- [Фрагмент источника]
ФЕНОМЕН ДЕРЕВЕНСКОЙ ПРОЗЫ

ДАТА ПУБЛИКАЦИИ: 05 марта 2008
ИСТОЧНИК: http://portalus.ru (c)


© А.Ю.Большакова

Как пишут зарубежные русисты, "наиболее убедительным свидетельством выживания собственной русской литературы в многонациональном СССР в период так называемого застоя стала русская деревенская проза - наиболее состоятельное (с эстетической и идеологической точки зрения) литературное направление, сформировавшееся в послесталинское время и получившее развитие в последующие исторические периоды"1. В целом, многие зарубежные исследователи относятся к "деревенской п розе" как к беспрецедентному феномену, продолжательнице традиций исконной русской культуры и ищут в ней разгадку загадки русской души в ее устремленности к идеалу - в противовес ощущению бесцельности, абсурдности бытия.

Однако в отечественном литературоведении и критике наблюдается угасание интереса к "деревенской прозе" как к предмету познанному, исчерпавшему себя. Думается, подобное отношение связано прежде всего с сугубо тематическим направлением исследований, ограничивающихся рассмотрением жизненного материала как сюжетообразующей основы. Говоря попросту, "деревенская проза" многим кажется всего лишь прозой о сельской жизни. Об ограниченности этого взгляда, равно как и об условности самого термина "деревенская проза", свидетельствует, к примеру, такой устойчивый парадокс восприятия: некоторые писатели прочно зачислены критиками и читателями в разряд "деревенщиков", хотя именно о селе у них, на поверку, не столь уж много произведений. Так, к примеру, у Виктора Астафьева это - лишь отдельные рассказы, значительная часть "Последнего поклона" и "Ода русскому огороду".

В чем же таится разгадка этого парадокса? Очевидно, в многоаспектности феномена литературного направления, необходимо включающего в себя философский, историко- социальный, психологический, этический и эстетический аспекты - не исключающие, но обогащающие его собственно литературную природу. Одним из показателей этой многосторонности стала постоянная неудовлетворенность исследователей самим термином "деревенская проза" - в ней всегда видели нечто большее, нежели просто прозу о селе. Одной из попыток выявления философской природы этого литературного феномена стало введение в 1970-1990-х гг. термина "онтологическая проза". Однако все же "старое" название направления вытеснило новое и было окончательно закреплено в литературоведческой практике на правах рабочего. И в этом есть своя закономерность - в первую очередь, на уровне истоков и генезиса деревенской прозы. Как правило, данный уровень анализа ограничивается анализом сельской публицистики 1950-х гг. (В.Овечкина, Е.Дороша и др.), предварявшей появление собственно деревенской прозы, началом которой по праву считаются "Матренин двор" А.Солженицына (1959, опубл. 1963), "Братья и сестры" Ф.Абрамова (1958), первые рассказы - главы "Последнего поклона" В.Астафьева. лирическая проза Ю.Казакова и В.Солоухина. "На Иртыше" С.Залыгина (1964), "Привычное дело" В.Белова (1966). Между тем, с архетипической точки зрения, корни этого явления уходят глубоко в историко-литературное прошлое, необходимо обуславливая вхождение деревенской прозы последних десятилетий в "золотое сечение" классической русской литературы.

- [Задания]
**a)** Какой термин, согласно статье о деревенской прозе, был введен в 1970-1990-х гг. как попытка выявить философскую природу этого литературного феномена?
**b)** Воспроизведите без изменений фрагмент статьи о деревенской прозе между словами «ФЕНОМЕН ДЕРЕВЕНСКОЙ ПРОЗЫ» и «бесцельности, абсурдности бытия.», включая их.
**c)** Допишите следующую часть статьи о деревенской прозе, начиная сразу после ее последнего предложения.

- [Собранные данные]
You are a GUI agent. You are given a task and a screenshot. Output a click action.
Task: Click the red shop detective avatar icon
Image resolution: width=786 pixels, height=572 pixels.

- [Ответы к заданиям]
**a)** Термин «онтологическая проза».

**b)**
ФЕНОМЕН ДЕРЕВЕНСКОЙ ПРОЗЫ

ДАТА ПУБЛИКАЦИИ: 05 марта 2008
ИСТОЧНИК: http://portalus.ru (c)


© А.Ю.Большакова

Как пишут зарубежные русисты, "наиболее убедительным свидетельством выживания собственной русской литературы в многонациональном СССР в период так называемого застоя стала русская деревенская проза - наиболее состоятельное (с эстетической и идеологической точки зрения) литературное направление, сформировавшееся в послесталинское время и получившее развитие в последующие исторические периоды"1. В целом, многие зарубежные исследователи относятся к "деревенской п розе" как к беспрецедентному феномену, продолжательнице традиций исконной русской культуры и ищут в ней разгадку загадки русской души в ее устремленности к идеалу - в противовес ощущению бесцельности, абсурдности бытия.

**c)**
Деревня как архетип. Деревня* как архетипическая "сквозная" модель, определяя развитие русской литературы со времен Карамзина, Радищева и Пушкина, получает свое - во многом итоговое, завершающее - воплощение в конце ХХ столетия, в деревенской прозе2. В "ряд основных компонентов этой "сквозной" модели - наряду со специфическими пространственно- временными характеристиками - входят сущностные архетипические образы "мудрого старика/старухи", "дитяти", "матери-земли", определяя типологию героя. С пушкинской поры (и даже ранее) в русскую литературу входит и прочно утверждается - достигая своего рода квинтэссенции в деревенской прозе второй половины XX в.- ностальгическое изображение деревни как во многом утраченного идеала "малой родины", неизменной частью которого становится образ мудрой старухи, хранительницы вековой нравственности и родовой чистоты. Этой грани архетипа - Деревня как ностальгия - свойственна ретроспективная модель развития, которая особенно явно обозначилась в деревенской прозе 1960-1990-х гг., где одной из главных сюжетных основ стал ретроспективный мотив возвращения в родное село (мысленное, в мечтах, или же в реальной действительности).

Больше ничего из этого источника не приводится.